— start ARTICLE —

We are to do all we can to bring them to maturity and strength in Jesus so they in turn can duplicate the process and help others mature. When a doctor takes the Hippocratic oath, there is a phrase in which they promise to ‘do no harm.’ Maybe we should have that in the Lord’s churches as well. We need to mature to the point where we no longer get offended and no longer offend. We should do all we can to build up and not tear down. Always ask ourselves is what I am saying going to build or tear down this person? And then, ask is the tone of voice I am using, the words I am saying, and the emotion I am expressing leading them to believe that I am building them up or tearing them down.

There are times to be stern; Jesus was at times. He was stern especially with religious hypocrites, but He was gentle with sinners and the broken. Mature Christians will know this and live this as well. I pray that I am not a stumbling block to my fellow brothers and sisters in Christ and especially not to young preachers as they enter the ministry.

  1. Christianity/Church is about others

One of the hardest idols to tear down is ME! Man, do I like to worship Me. So many people leave a church because they come to be served rather than to be servants. They attend asking what can I get from here? rather than asking what can I invest? What can I contribute to this local church body? To whom has the Lord sent me? If everyone had that mentality, then we would have a lot less transient Christians; they would stay and fill needs rather than create them. They would live for others rather than self.

This church has no youth group, so rather than create one and begin to minister to my kid’s friends, we will go find a church with the Youth Program already running. This is the same kind of indifference that the religious men showed to the injured man who fell among thieves in the account of the Good Samaritan. There was a need; they just did not want to fill it. They were stumbling blocks to this man’s recovery.

Too many of us are stumbling blocks to our fellow brothers and sisters in the Lord because we just don’t want to get our hands dirty. We just don’t want to upset our routine, upset our schedule, upset our plans, and you know, just maybe he got attacked by thieves because he is a sinner, and God was judging him, and who am I to get in the way of the Lord’s judgment? Notice that Paul begins the verse in Romans 14:13 by telling us not to judge one another anymore. This simply means to think the best of each other; this man is in need; it is not God judging him. If we had been 30 minutes earlier in this way, it may have been us lying on the ground injured. Would we want this man to walk by or stop and help?

I will confess that being a servant is not always easy to do. The other night driving home, I passed a young man with a broken-down motorcycle. I did not want to stop, I was like the religious men, and I drove by. But the Lord kept telling me to go back, and I did. I was able to drive him home. He lives just a few minutes from my house. I was able to tell him that Jesus loves him as he was getting out of the car.

I don’t want you to think that I am looking down on you if you have passed by a person in need or because you know a need exists but have not filled it. I want us to all grow more and grow better into the image of Jesus so that our local churches are stronger, better and more compassionate to meet the need of all that Jesus will send our way. I want us to listen to the Holy Spirit telling us to stop, help, serve and make a difference.

As pastors, our job is to serve others. Too many try to lord it over their congregation, but the primary role of a pastor is the head servant. He is the under-shepherd to the Lord, and as such, he is simply there to feed, care for and protect the sheep, the Lord’s sheep. We do not live for ourselves, whether in our families or in the local church or in our communities. We live to serve others; we serve the lost to get them to Jesus, and we serve the saved to help them grow in Jesus. Paul puts it this way in Philippians 2: 1-4,

“Therefore, if there is any consolation in Christ, if any comfort of love, if any fellowship of the Spirit, if any affection and mercy, fulfill my joy by being like-minded, having the same love, being of one accord, of one mind. Let nothing be done through selfish ambition or conceit, but in lowliness of mind let each esteem others better than himself. Let each of you look out not only for his own interests but also for the interests of others.”

— end ARTICLE —
— start RECORDS SUPPLIED —

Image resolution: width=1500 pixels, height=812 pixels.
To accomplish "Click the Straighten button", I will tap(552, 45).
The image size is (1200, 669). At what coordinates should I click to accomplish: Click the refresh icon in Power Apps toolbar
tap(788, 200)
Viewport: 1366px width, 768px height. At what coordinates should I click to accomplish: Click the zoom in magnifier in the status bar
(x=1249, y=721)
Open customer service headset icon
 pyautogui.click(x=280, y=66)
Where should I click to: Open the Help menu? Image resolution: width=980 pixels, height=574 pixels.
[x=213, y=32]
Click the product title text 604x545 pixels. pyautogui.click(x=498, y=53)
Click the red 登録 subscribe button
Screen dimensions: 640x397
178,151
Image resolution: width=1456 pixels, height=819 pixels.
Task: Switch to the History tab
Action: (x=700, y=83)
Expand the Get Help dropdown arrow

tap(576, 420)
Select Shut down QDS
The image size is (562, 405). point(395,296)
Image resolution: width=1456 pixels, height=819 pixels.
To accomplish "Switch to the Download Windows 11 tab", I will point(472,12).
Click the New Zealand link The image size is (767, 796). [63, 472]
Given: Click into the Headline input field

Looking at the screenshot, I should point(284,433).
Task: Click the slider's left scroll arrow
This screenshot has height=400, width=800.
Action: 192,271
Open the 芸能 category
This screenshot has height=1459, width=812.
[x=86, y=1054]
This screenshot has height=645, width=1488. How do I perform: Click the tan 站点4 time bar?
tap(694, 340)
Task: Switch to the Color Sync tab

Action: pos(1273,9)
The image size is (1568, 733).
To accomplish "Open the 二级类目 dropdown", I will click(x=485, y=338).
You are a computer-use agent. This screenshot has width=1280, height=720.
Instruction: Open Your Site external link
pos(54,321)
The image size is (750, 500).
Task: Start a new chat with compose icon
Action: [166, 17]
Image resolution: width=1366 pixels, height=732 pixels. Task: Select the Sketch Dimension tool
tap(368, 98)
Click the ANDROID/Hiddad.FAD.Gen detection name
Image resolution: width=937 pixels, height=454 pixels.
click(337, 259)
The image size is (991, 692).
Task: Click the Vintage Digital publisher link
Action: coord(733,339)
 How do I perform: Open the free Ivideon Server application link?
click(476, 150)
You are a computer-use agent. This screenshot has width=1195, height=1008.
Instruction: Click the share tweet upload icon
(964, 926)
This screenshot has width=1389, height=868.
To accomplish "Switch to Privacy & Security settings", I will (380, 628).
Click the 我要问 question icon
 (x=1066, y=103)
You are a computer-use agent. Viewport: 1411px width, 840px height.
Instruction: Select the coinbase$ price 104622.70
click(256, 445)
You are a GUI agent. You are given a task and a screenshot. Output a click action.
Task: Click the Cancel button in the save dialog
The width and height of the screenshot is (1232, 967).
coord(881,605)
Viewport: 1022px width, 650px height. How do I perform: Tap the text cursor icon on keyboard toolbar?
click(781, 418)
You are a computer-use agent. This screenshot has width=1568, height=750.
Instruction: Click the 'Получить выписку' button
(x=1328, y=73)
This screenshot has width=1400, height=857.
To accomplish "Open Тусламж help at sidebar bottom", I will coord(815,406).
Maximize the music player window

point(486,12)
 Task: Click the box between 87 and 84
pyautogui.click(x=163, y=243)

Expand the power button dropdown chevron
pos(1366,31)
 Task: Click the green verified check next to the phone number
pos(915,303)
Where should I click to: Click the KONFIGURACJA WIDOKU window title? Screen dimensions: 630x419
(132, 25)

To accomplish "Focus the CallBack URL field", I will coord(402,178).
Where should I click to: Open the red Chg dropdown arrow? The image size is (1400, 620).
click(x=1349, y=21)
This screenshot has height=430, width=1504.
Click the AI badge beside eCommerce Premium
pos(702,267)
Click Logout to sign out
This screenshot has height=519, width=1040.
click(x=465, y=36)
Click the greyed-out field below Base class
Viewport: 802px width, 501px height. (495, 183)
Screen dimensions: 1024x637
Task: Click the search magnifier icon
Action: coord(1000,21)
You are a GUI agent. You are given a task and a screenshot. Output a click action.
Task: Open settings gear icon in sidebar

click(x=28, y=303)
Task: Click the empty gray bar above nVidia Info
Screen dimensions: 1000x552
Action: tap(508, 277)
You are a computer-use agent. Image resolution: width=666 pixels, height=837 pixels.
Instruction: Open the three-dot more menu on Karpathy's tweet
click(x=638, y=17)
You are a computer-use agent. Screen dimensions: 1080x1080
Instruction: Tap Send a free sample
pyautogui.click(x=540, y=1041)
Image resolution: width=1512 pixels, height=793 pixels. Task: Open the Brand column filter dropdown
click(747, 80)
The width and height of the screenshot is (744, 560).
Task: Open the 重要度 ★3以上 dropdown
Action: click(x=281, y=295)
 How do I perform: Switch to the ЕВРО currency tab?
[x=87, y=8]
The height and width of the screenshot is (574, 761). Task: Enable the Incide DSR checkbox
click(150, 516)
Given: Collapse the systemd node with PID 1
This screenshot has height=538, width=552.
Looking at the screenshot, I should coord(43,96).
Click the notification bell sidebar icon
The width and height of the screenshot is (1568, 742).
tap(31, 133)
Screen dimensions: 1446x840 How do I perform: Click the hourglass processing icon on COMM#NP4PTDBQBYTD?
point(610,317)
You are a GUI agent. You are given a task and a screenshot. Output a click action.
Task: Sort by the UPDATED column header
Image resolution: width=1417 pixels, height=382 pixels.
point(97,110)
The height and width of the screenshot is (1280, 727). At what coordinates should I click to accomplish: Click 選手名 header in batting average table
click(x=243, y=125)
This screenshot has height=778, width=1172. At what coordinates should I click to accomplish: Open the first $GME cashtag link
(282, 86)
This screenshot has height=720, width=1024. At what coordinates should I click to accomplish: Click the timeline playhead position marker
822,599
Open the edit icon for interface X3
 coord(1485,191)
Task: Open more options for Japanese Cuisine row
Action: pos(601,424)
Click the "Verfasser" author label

— end RECORDS SUPPLIED —

PROBLEM DESCRIPTION:
Please restate the part of the article that opens with the words containing "There are times" and closes with "enter the ministry.", replacing "hypocrites" with "pretenders". Rely on the article alone.

SOLUTION TO THE PROBLEM:
There are times to be stern; Jesus was at times. He was stern especially with religious pretenders, but He was gentle with sinners and the broken. Mature Christians will know this and live this as well. I pray that I am not a stumbling block to my fellow brothers and sisters in Christ and especially not to young preachers as they enter the ministry.